Viereck der unangenehmen Wahrheiten
Eine Inhaltsangabe zu "The Square" zu geben, ist so aufschlussreich und vorbereitend wie eine Audienz bei einem stummen Papst. Ruben Östlunds Kunst- und Gesellschaftssatire ist mit Wenig zu vergleichen. Man muss das zugleich sperrige wie leichtfüßige Werk sehen, fühlen, genießen, wirken lassen. Am besten in einem vollen Kino, da wenige Filme dieses Jahr eine so starke Zuschauerreaktion hervorrufen. Ein scharfzüngiger Affront gegen die humane Isolation, Unmenschlichkeit, Verdrängung und Abschottung. Eine hallende Backpfeife gegen die versnobte Kunstelite, die zugleich seine größte Zielgruppe ist. Es geht um einen arroganten und recht scheinheiligen aber nie zu extrem dargestellten Museumsdirektor, dessen neues Ausstellungsprojekt, The Square, auf Missstände in der Gesellschaft und in unser aller Denken aufmerksam machen will. Zeitgleich wird der scheinbar so liberale und offene Vertreter der schwedischen Oberschicht in seinem Privatleben vor menschliche und verzwickte Herausforderungen gestellt...

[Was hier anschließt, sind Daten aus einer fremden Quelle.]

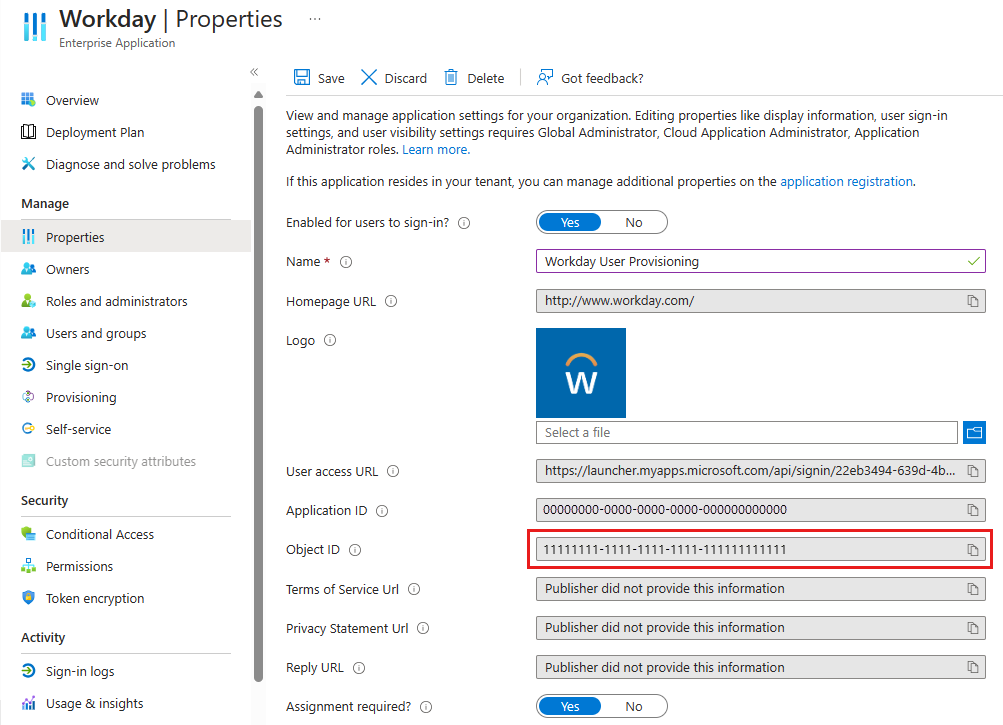This screenshot has height=725, width=1003.
Task: Set "Enabled for users to sign-in?" to No
Action: (x=633, y=222)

"The Square" ist gut eine halbe Stunde zu lang und dem letzten Drittel kommt sein Drive und Biss etwas abhanden, dort erklärt und rechtfertigt er sich auch eindeutig zu viel selbst. Was jedoch ebenfalls ein überhöhter und beabsichtigter Kniff sein könnte. Doch bis dahin ist er nahezu perfekt. Trockenster Humor, herausragende Darsteller, urkomische Situationen, ein feiner Soundtrackmix und besonders eine vor allem Anderen stehende Gabe des Regisseurs: die des Beobachten und Darstellen von beobachteten, reagierenden Leuten. Ein Film der Blicke und Ängste, Vorurteile und des Misstrauen. Ein Spiegelbild, nicht nur der oberen Zehntausend. Manchmal bleibt einem gar das Lachen im Hals stecken. Kommt drauf an wie düster man selbst und sein Humor aufgelegt ist. Eine gesellschaftliche Schere, doch massig Fragen zur uns alle einenden Menschlichkeit. Oder dem Fehlen dieser. Und die Bankett-Affenmann-Szene ist nicht nur im Arthousezirkus ein Höhepunkt des Kinojahres. Ich würde mich massiv wundern, wenn "The Square" nächstes Frühjahr keine Rolle im Rennen um den Auslandsoscar spielen würde.
Fazit: Sozialkritik zum Quadrat - witzig, einzigartig, intensiv. Nur etwas ausufernd und hintenraus ein unnötiger Erklärbär. Trotzdem ein vielseitiges Werk und Arthouse-Schmankerl nah am Zeitgeist und mit Diskussionspotenzial. Bleibt in Erinnerung!